About five years ago, we discovered that Zach suffered from seasonal allergies. How did we come to this realization, you ask? Well, when the spring grass emerged and cottonwood fluff was blowing through the air, the non-stop sniffling and headaches started, he would rub his nose so hard I thought it was going to end up even flatter than mine and the French's mustard-colored crust gluing his eyes shut every morning were all pretty good indicators. I know, I'm a pretty perceptive person.
We tried to manage his allergies with something over-the-counter, but nothing worked for all of his symptoms. Claritin would help his snot issue, but his eyes still needed to be pried open in the morning. Benadryl helped his eyes, but only because it made him sleep for 23 out of 24 hours. Zyrtec made him groggy, which resulted in him acting like kind of an ass, with an itchy nose. Eventually we ended up getting a prescription for Allegra-D, and have been enjoying snot- and crust-free springs ever since.
A couple days ago, I called our pharmacy to have the prescription refilled and received some less-than-terrific news. Our insurance company was no longer covering Allegra-D, or it's generic equivalent, and was sure that Zach would be fine using something over-the-counter and cheaper for them, like Zyrtec or Claritin. I guess this makes sense to me, because clearly the only reason we have been filling this prescription for four months out of the year is to stick it to the insurance company and get our money's worth after paying our premiums. I mean, how did they find out that once we get the drugs home, we just flush them down the toilet and then watch Zach suffer from excessive snot production and crusty eyes?
Considering the tedious trial-and-error process I went through five years ago in order to find something that worked, it thrills me to know that some asshole at BCBS decided that since we pay bazillions of dollars in premiums and, on average, receive $300 in benefits each year, they should try to make even more money and discontinue coverage for this particular medication. I can see how we are a huge financial burden because, after all, they have to cover two prescriptions for our family: Zach's allergy pills, and that other drug that I take every day in order to prevent creating someone else that might need allergy medication.

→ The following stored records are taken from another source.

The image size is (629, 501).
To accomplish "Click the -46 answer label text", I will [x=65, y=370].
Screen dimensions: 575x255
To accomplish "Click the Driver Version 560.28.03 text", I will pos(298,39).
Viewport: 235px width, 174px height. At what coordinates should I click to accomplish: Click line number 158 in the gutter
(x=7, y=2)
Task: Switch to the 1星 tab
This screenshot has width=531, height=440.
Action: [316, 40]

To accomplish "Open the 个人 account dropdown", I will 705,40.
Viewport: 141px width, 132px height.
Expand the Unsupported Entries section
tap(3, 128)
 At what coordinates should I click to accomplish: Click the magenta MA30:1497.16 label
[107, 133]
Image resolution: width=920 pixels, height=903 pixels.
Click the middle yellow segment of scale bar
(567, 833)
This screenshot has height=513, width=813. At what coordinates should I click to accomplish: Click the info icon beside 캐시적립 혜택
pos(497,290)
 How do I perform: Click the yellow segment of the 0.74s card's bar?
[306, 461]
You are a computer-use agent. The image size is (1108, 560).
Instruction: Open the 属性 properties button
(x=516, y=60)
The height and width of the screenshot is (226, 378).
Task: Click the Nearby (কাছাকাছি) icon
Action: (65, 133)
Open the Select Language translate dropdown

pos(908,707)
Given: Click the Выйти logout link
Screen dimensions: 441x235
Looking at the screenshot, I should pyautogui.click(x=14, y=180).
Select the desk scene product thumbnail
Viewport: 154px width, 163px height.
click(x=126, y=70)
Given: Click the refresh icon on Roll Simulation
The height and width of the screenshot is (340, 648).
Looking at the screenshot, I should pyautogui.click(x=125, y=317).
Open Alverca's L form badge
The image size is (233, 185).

I'm sure they'll never discontinue covering my drugs, though, because if they did then they might have to pay for maternity services, which can get kind of expensive. And it's been a few years since I've received benefits for labor and delivery, so I don't even know if they pay for a hospital room anymore. Those assholes at BCB-Ass probably think that I'd be fine giving birth using something else, like a barn floor, without hay. After all, they wouldn't want to make Zach's allergies flare up.